Kena is a traditional musical instrument of the South American Indians. This is a longitudinal flute made of reed or bamboo.
Like the flute, the kena has six holes at the top and one at the bottom for the thumb, but the design is different: instead of a whistle, the end of the tube is provided with a hole with a small semicircular cutout. The length can vary from 25 to 70 cm.
Kena is the oldest wind instrument. Specimens made of bones, clay, pumpkins, precious metals are known as early as the 9th-2nd centuries. BC. The mountains of Latin America (Colombia, Ecuador, Venezuela, Guiana, Peru, Bolivia, Argentina, Chile) are considered its homeland.
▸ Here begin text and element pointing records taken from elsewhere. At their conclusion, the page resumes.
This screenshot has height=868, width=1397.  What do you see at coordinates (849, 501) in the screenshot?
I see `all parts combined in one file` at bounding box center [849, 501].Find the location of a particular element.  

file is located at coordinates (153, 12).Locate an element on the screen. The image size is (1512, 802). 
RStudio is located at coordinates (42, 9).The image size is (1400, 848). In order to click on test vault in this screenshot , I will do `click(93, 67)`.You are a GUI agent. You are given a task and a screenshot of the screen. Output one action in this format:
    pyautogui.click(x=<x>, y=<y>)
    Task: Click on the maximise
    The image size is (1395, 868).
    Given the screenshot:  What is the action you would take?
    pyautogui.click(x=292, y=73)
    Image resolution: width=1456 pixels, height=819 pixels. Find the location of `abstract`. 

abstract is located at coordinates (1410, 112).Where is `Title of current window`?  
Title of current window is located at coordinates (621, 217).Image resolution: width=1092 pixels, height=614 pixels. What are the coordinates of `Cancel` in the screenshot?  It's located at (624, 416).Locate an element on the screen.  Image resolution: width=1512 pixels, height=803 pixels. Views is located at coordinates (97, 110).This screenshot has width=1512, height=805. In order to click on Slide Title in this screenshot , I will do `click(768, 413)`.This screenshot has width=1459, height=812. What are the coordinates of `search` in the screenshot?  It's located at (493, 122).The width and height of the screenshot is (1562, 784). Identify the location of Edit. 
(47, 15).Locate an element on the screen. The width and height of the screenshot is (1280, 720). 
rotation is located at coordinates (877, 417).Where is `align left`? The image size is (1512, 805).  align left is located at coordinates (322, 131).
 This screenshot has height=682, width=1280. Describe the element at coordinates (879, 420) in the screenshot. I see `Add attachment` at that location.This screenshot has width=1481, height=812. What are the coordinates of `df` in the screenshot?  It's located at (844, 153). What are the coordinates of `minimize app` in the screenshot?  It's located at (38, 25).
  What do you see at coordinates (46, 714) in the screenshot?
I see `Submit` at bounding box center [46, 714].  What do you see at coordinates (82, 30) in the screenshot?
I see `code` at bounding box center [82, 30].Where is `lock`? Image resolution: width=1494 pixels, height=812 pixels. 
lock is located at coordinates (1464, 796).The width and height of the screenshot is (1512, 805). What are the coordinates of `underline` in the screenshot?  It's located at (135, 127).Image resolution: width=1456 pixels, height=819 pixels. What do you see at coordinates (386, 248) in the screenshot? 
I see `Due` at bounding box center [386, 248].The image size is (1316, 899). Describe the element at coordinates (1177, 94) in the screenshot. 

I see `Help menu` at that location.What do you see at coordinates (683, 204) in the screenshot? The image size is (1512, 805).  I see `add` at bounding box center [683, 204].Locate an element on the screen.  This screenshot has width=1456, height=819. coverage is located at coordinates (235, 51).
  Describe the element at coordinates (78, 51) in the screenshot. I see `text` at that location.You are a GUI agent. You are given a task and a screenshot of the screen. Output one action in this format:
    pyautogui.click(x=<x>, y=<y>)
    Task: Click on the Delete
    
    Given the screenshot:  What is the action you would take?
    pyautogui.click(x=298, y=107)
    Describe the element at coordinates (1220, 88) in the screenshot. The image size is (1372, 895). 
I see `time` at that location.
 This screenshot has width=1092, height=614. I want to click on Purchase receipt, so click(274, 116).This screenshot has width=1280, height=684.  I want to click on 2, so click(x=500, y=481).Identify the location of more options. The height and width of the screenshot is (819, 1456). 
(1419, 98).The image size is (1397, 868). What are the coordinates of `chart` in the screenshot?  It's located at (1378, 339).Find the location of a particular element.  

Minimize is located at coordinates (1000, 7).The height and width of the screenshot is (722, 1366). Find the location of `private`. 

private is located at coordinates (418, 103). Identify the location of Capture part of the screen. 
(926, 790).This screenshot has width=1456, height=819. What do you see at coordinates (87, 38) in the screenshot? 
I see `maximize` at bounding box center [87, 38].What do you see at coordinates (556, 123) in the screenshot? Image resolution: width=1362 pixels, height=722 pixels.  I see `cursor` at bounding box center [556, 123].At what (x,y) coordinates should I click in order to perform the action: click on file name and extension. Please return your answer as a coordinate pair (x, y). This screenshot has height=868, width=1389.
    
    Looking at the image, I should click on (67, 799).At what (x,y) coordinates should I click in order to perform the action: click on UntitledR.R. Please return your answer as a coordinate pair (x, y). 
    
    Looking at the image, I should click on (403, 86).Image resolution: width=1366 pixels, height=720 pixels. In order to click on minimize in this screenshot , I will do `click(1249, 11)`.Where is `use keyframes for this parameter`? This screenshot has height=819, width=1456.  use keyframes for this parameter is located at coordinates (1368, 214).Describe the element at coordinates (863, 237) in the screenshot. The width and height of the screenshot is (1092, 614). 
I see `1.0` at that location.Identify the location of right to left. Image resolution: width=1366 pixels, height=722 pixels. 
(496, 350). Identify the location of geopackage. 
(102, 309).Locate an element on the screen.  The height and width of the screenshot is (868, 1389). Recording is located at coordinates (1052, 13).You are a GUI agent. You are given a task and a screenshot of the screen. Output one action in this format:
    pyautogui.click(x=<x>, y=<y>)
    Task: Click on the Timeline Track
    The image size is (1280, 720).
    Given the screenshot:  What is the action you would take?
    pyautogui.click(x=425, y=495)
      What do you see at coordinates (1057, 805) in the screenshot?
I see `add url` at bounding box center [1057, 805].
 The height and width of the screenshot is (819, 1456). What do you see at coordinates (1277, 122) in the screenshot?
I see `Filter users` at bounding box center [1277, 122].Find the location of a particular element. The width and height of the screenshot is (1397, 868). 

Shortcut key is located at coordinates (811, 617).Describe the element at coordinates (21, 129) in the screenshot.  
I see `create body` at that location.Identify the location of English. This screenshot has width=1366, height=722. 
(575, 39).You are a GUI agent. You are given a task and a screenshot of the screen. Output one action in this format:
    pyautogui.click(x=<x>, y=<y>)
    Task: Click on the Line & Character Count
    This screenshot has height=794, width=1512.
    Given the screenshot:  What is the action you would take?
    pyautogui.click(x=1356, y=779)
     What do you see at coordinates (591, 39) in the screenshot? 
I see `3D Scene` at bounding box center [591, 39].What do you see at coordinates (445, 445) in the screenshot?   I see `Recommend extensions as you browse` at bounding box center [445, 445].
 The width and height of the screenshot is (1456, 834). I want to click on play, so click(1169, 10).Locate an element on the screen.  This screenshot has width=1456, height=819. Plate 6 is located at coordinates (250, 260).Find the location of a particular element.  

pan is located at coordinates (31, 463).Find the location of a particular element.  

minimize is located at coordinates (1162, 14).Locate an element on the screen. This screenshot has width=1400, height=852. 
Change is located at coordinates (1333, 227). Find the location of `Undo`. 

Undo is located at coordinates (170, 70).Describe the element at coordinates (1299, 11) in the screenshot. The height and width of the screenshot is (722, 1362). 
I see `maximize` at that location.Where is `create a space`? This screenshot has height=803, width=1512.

They play solo, in a group or in ensembles, combining with drums, and the musicians are most often men. The Play technique is as follows:
- lips are folded into a half smile;
- the end of the instrument touches the chin, while the lower lip should slightly enter the hole in the tube, and the oval cutout should be at the top in the middle near the mouth;
- fingers hold the tool freely, move, tilt;
- the upper lip creates a stream of air, directing it to the cut of the kena, due to which the sound is extracted;
- successively closing and opening the holes allows you to change the sound.
Using the direction of the air flow with different strengths at different angles, the musician creates expressive music – an integral part of incendiary Latin American dances.